Exercise brief
Gather each line in the items below that contains the string "section", and copy those lines unchanged.

Element lookup records
--*--

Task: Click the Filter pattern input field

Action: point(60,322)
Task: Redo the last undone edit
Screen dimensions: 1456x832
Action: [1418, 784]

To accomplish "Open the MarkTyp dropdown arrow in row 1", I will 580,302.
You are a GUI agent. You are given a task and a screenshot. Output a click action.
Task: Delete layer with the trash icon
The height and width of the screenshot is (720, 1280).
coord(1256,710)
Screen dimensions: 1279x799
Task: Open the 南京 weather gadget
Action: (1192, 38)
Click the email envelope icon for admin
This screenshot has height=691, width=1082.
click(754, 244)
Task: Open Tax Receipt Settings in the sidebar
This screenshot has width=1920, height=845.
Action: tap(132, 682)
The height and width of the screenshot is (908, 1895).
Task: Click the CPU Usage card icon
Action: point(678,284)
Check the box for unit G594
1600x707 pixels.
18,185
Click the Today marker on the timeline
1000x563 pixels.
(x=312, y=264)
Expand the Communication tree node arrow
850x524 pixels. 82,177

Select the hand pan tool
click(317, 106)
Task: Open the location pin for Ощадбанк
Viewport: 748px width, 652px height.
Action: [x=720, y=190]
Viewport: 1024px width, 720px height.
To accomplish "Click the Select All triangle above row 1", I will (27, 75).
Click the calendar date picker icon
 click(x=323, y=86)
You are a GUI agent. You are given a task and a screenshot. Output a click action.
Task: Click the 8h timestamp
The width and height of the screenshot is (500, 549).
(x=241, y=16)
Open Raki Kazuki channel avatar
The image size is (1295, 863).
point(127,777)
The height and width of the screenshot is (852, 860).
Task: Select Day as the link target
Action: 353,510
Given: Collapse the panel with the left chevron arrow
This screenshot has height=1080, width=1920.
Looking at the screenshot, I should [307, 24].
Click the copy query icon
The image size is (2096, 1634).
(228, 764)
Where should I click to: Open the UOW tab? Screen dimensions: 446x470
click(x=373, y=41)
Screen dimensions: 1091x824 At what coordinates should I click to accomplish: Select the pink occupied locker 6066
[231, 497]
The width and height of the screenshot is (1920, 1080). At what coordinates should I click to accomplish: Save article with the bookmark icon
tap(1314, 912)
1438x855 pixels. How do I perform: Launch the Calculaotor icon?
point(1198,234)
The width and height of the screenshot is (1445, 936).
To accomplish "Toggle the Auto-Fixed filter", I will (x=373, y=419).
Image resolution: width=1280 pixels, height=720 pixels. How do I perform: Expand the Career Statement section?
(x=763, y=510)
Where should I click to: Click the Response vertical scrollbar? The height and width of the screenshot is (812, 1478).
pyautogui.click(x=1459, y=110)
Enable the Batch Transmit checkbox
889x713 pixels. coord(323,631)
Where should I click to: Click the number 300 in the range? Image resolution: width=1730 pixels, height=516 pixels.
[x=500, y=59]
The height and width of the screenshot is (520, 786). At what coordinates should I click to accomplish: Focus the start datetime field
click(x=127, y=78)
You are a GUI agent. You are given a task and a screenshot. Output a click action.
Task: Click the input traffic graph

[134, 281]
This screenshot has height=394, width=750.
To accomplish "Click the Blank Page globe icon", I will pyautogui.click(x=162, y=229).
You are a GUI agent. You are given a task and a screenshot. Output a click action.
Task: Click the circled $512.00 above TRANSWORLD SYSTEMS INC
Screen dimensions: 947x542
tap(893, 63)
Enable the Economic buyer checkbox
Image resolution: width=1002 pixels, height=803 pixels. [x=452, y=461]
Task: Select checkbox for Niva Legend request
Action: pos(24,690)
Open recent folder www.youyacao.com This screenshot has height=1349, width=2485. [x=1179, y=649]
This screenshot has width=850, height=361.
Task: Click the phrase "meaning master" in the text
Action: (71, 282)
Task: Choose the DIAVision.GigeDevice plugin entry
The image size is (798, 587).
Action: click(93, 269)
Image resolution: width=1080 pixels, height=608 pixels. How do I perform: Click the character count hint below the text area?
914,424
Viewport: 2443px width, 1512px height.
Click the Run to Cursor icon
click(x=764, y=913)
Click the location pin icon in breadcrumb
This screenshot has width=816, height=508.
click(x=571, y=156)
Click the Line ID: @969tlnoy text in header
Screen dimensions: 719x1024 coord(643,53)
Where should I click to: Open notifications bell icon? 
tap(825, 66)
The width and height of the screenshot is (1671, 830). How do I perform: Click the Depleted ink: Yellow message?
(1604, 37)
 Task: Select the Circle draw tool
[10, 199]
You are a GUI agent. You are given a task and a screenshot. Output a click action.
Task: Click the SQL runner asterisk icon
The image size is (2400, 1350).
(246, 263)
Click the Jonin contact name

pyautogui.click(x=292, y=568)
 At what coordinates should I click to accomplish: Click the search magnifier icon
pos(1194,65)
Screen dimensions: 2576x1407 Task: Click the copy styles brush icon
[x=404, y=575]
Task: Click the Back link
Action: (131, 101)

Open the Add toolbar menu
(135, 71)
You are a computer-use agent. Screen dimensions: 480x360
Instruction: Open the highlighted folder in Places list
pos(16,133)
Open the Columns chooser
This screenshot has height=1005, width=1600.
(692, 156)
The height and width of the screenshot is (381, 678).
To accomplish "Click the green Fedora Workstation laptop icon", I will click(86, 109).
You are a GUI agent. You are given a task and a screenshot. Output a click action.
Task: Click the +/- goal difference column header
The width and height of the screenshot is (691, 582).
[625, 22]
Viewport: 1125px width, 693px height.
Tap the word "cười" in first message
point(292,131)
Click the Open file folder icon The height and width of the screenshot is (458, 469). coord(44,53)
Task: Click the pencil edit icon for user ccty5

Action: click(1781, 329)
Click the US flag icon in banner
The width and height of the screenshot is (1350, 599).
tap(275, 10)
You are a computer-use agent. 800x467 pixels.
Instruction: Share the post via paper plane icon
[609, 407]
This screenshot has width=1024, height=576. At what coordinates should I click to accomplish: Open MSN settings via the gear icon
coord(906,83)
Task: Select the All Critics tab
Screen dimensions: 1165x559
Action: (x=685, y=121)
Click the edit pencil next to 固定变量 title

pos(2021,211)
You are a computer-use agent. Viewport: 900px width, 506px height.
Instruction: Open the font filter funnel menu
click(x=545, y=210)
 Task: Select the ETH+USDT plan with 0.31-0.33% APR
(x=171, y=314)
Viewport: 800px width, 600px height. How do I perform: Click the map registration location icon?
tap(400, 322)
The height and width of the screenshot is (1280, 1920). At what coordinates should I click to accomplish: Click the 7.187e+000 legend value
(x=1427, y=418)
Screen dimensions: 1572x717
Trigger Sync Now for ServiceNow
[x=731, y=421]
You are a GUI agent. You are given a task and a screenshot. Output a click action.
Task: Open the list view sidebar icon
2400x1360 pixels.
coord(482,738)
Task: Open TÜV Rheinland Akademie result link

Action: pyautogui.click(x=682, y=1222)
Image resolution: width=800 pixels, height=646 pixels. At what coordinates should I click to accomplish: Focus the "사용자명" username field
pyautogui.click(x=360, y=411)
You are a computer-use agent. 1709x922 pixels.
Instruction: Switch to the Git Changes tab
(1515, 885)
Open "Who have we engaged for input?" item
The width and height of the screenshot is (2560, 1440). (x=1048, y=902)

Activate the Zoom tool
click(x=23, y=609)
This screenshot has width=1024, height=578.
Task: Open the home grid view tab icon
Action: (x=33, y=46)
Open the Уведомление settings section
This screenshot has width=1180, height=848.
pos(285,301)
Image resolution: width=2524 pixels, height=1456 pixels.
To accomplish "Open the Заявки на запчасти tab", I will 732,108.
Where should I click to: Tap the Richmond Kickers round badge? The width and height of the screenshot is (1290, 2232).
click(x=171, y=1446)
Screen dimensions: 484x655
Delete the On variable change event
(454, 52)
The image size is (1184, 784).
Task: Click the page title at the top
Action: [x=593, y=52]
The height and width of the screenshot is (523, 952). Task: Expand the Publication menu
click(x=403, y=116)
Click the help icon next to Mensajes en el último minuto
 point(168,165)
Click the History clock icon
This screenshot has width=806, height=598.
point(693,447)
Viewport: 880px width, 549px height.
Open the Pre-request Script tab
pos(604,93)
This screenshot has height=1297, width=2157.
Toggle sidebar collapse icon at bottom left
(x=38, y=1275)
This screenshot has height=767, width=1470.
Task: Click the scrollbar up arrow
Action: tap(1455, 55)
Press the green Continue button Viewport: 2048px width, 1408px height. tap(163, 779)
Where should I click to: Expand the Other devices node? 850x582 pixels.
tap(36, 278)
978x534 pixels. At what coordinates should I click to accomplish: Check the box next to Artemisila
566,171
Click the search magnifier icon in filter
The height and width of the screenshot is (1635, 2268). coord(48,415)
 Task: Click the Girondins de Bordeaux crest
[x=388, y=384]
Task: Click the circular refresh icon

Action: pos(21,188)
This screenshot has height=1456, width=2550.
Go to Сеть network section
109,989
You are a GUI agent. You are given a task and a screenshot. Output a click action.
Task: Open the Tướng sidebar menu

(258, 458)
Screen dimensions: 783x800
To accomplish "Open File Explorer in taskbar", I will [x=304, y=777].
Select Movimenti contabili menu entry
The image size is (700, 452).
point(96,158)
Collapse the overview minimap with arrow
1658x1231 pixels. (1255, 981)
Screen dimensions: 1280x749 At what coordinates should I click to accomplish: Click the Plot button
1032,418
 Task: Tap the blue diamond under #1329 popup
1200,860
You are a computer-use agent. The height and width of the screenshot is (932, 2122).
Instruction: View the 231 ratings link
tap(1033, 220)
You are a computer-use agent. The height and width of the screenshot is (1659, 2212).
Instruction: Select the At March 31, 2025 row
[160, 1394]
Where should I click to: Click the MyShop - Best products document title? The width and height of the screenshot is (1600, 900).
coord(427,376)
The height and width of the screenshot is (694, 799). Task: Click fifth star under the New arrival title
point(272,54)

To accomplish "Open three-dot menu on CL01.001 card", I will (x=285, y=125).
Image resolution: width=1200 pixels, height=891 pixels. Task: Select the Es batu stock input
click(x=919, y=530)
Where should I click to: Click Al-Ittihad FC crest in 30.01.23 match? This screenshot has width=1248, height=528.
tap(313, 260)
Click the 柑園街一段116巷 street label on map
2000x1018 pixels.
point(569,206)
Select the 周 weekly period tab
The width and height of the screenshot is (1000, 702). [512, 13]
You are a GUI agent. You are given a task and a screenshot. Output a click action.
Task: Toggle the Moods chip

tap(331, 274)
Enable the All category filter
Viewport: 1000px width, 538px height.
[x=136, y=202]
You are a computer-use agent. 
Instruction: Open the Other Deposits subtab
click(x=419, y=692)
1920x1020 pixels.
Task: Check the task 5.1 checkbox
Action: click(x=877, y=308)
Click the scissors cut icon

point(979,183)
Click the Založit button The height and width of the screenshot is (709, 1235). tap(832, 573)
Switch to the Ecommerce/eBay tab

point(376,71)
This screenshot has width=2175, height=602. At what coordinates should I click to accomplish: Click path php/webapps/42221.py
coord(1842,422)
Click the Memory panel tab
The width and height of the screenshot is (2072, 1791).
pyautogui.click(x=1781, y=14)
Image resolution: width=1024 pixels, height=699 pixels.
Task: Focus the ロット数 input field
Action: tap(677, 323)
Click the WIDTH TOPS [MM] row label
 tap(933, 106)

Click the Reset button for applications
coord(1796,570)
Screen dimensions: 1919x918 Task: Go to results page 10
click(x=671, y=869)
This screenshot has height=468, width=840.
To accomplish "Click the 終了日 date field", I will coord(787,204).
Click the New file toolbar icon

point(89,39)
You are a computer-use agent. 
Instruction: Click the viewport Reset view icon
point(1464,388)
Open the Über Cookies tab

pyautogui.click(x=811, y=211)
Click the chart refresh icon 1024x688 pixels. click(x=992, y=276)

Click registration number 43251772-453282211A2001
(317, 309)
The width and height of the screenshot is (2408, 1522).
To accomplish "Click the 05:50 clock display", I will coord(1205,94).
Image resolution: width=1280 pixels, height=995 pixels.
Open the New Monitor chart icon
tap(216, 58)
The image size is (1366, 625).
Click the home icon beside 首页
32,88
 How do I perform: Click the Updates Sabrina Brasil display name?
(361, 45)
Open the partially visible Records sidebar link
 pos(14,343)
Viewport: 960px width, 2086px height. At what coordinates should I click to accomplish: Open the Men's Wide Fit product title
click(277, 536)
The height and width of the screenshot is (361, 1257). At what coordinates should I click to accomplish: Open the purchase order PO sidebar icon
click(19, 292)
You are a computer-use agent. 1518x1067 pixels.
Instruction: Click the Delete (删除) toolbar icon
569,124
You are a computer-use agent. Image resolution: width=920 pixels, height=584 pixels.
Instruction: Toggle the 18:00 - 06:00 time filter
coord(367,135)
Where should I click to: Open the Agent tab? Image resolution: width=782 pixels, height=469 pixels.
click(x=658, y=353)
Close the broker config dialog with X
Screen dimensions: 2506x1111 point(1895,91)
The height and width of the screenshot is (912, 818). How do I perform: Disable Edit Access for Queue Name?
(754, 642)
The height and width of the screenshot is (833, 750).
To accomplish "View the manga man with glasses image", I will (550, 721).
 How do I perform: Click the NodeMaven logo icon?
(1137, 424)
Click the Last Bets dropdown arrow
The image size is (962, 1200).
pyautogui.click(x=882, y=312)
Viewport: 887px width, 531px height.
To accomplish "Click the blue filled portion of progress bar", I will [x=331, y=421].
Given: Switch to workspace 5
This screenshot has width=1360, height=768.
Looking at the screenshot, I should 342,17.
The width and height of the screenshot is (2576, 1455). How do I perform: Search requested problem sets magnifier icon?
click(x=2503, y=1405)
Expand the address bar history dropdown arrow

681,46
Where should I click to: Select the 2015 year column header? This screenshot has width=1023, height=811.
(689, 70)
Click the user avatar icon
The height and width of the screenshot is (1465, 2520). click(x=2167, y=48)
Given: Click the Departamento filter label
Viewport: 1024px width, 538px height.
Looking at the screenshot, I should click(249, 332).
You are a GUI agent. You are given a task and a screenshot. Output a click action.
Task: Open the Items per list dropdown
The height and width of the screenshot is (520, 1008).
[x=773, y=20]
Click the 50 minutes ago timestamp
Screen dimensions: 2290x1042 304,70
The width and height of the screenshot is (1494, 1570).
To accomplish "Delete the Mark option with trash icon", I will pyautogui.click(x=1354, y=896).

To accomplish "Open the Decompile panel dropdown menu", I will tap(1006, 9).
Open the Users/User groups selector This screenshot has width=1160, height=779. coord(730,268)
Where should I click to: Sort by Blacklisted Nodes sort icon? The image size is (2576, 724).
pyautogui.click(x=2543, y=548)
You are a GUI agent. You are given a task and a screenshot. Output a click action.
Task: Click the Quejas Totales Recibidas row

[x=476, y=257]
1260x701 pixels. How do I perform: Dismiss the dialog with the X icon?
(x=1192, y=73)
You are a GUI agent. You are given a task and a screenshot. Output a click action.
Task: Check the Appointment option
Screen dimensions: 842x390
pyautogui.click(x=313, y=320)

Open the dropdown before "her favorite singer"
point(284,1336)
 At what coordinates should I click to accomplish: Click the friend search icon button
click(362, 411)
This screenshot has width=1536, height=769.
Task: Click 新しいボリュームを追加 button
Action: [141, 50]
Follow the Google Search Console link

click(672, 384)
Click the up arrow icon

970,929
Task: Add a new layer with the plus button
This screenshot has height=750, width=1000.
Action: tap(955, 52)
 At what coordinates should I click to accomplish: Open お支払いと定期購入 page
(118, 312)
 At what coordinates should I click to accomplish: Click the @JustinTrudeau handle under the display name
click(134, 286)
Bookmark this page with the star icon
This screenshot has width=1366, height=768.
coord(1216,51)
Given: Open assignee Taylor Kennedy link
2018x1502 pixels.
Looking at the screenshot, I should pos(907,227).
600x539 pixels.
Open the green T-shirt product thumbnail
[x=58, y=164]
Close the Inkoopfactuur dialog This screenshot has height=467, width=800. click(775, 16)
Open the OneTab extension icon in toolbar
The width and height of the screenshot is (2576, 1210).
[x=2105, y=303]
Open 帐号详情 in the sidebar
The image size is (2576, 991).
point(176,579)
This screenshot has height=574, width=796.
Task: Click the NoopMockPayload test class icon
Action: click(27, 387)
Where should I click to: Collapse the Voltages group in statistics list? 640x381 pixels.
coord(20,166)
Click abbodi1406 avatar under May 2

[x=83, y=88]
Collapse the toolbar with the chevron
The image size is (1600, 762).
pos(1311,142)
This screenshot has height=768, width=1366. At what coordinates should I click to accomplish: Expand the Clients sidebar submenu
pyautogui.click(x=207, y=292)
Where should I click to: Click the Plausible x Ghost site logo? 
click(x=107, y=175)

--*--

Expected answer
Image resolution: width=1280 pixels, height=720 pixels. How do I perform: Expand the Career Statement section?
Open the Уведомление settings section
Go to Сеть network section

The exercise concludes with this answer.